Up until a few years ago, every talk we gave or paper we wrote began with a defense of microbial culture. Until recently, the human microbiome was considered an unculturable majority which could only be fully profiled via DNA sequencing. Surprisingly, this later claim was not based on any real data (and often an overstatement of the “great plate anomaly” (2) with respect to human microbiota – not that it isn’t an important concept!). But in reality, a quick literature review indicates that faecal microbial communities were being cultured as early as the 1970s (3). For decades, microbiologists have been culturing microbes from human samples that represent most major groups of microbiota. Just imagine a chance to look though Sydney Finegold’s strain collection! Fortunately, the “unculturable mentality” has recently been overcome in the field, and culturing is becoming more commonplace.  One observation from all studies that have properly attempted culturing on human microbiomes is, that regardless of the source, a greater number of organisms are identified using combined culture and sequencing approaches than culture-independent methods.

Many microbial communities are dominated by a handful of abundant strains/species, with a long tail distribution of less abundant microbes. By culturing these communities, we can sequence the genetic content of these microbiomes more evenly, obtaining more complete metagenomic-associated genomes (or MAGs) for less abundant organisms than we can from direct metagenomic sequencing of the community alone. This is important in communities where less abundant organisms are more functionally active then their more abundant counterparts. Culture-enrichment also allows for the in vitro removal of contaminating host DNA which can severely hamper shotgun metagenomic efforts in low biomass human communities.

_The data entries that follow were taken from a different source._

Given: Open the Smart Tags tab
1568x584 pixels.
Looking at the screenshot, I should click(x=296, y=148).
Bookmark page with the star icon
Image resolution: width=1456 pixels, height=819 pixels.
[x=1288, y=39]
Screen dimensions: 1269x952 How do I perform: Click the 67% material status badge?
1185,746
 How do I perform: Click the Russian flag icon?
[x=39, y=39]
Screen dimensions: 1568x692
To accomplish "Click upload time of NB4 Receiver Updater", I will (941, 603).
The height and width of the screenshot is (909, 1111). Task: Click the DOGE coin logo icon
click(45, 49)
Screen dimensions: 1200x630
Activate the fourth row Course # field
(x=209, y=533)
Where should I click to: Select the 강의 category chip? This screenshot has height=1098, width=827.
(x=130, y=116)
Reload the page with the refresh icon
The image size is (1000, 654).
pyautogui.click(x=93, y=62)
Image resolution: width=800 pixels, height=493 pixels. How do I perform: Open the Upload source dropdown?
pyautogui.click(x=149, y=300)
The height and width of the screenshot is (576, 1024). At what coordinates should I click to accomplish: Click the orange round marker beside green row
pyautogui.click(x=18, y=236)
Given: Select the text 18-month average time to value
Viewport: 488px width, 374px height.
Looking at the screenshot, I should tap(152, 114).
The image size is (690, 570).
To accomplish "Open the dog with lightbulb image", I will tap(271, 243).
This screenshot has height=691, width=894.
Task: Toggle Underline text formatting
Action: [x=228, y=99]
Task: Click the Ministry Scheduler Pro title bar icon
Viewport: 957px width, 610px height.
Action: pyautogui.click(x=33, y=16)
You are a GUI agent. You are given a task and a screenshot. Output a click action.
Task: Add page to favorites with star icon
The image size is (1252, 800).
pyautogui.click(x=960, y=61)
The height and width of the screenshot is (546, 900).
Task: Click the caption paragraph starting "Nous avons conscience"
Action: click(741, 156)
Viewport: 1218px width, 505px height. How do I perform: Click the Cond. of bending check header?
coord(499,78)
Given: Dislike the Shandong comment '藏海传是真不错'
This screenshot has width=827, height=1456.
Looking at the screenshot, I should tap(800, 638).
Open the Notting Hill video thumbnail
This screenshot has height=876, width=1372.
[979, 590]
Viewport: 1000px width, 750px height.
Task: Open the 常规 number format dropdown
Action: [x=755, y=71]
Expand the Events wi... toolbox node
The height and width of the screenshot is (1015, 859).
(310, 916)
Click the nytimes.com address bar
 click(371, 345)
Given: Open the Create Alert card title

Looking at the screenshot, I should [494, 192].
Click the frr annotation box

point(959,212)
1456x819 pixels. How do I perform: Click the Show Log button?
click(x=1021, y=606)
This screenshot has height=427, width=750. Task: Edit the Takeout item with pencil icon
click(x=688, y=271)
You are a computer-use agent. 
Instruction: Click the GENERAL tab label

In our recent study (1), we combine classical, microbiology culture to enrich for the bacterial component of these communities prior to metagenomic sequencing in order to eliminate host DNA contamination. Culture-enrichment “biologically bins” organisms based on their ability to proliferate in a variety of conditions, allowing for improved resolution of the microbiome community. Within, we show that culture-enriched metagenomics results in better taxonomic recovery, more metagenomic bins and MAGs, and better functional annotations when compared to standard, culture-independent metagenomics. Furthermore, we can measure sequence variability within species/strains. While this study demonstrates the power of this approach for respiratory samples from cystic fibrosis (CF) patients with the complication of large amounts of host DNA (and accumulated microbial DNA from dead cells), this approach does provide a greater depth of characterization than culture-independent methods alone for any sample type.  We are applying this general strategy to other host-associated microbiomes and – as with sputum – we get a resolution of community composition much greater than shotgun sequencing alone.  In the context of CF, this resolution of the microbial communities in the airways will help us understand the relationship between these communities and the disease progression which has not been satisfactorily addressed with 16s rRNA profiling (4).

Of course, one of the real benefits of this strategy is that we have access to the organisms that we sequence. There remains a significant number of genes of unknown function or with only high-level annotation (e.g. no accurate prediction of substrates for many predicted enzymes). There are biochemical treasures to be discovered and with potential therapeutic applications among the unannotated genes. Looking ahead, what is needed for the field of microbiome research to progress is the microbes themselves. In silico predictions from gene homology, or syntenic relationships could be complimented by in vitro experiments.  We feel that this general strategy of culture-enriched metagenomics (coupled with strain isolation, high throughput genome sequencing and phenotyping) can accurate characterize any microbiome – host-associated or environmental.

Finally, there is the aesthetic wonder of microbiology that awaits every morning in incubators and anaerobe chambers, and to the observant scientist, new interactions to be discovered before their eyes.